November 27, 2024
BANGOR DAILY NEWS (BANGOR, MAINE

To have and have not

One sees all sorts of oddities at Maine’s State House, but depending on the conclusions of a legislative commission, lawmakers may in the near future have computers on each of their desks from which they could e-mail each other about why giving laptops to all seventh-graders in Maine is such a terrible idea.

Even without the computer-for-every-lawmaker idea, Maine this week still saw legislators standing amid the State House’s new multi-million dollar technology upgrade, solemnly concluding that students should not get the laptops Gov. King proposed. How can legislators think they need new computers to download bills faster while telling Maine students not to worry about missing that advanced biology class on-line?

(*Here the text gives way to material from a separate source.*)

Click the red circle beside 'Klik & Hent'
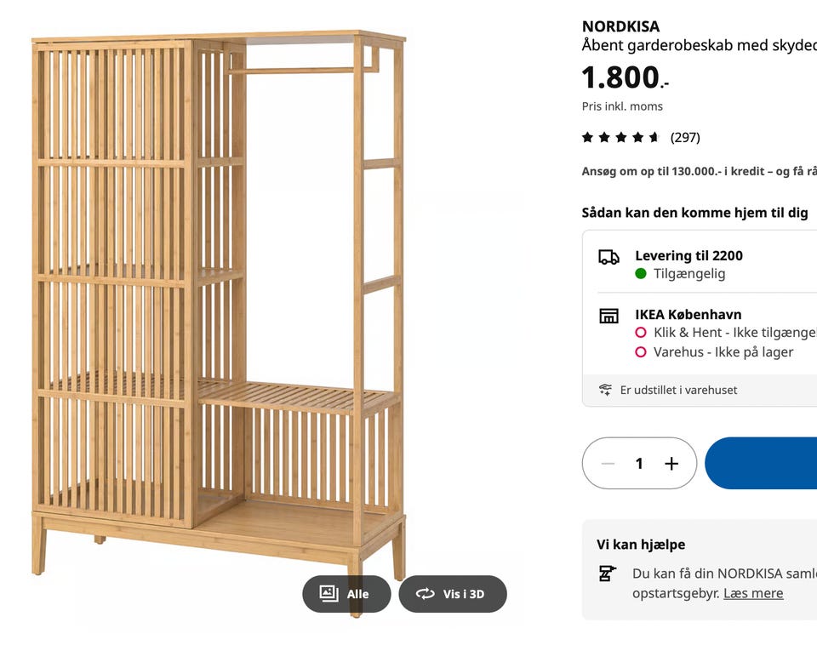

The technology portion of the State House/State Office Building overhaul will cost approximately $6 million. The annual cost of the governor’s plan to give each seventh-grader a portable computer is also, coincidentally, $6 million, and would be funded from a one-time establishment of a trust fund. The ongoing costs from the State House computers would come, presumably, from the General Fund. The two plans aren’t exactly comparable, of course, except in this: Both are or soon will be essential to keeping pace with the expectations — in fact, the requirements — of a world increasingly dependent on and benefitting from computers.

Just as the State House computer system will provide increased access for lawmakers and the public to the details of the political process, computers in schools would exponentially increase the learning opportunities for students. What is remarkable about the governor’s plan is that all students will be able to benefit, without regard to parents’ paychecks. This state has increased education spending by more than $100 million in the last few years trying to bring equity to school funding and it still isn’t there. The computer proposal is equity, in the traditional sense of a public education for all.

Some legislators like the laptop idea but don’t think Maine should be first, instead wanting to see what other states will do. On some issues, that’s not a bad idea. On this one, it would be costly. To understand why, just look north to Acadia University in Nova Scotia, which five years ago founded the Acadia Advantage, making it the first college in North America to provide laptops to incoming freshmen. Computer firms like IBM and 3-com responded instantly, offering benefits to support the plan.

If Acadia happened to be 10th rather than first, those same computer companies would not be nearly as interested in helping out. For Gov. King’s plan, National Semiconductor already has offered to provide free computer instruction to Maine teachers; other major firms have expressed interest in helping out with the hardware. But they will not follow through unless Maine legislators show some enthusiasm and act as if they believe there is nothing wrong with Maine leading the nation in this pursuit.

Upgrading technology at the State House needed to be done and generally had public support. It is inexplicable that lawmakers can see their own needs but not understand the value of a comparable plan for Maine’s children.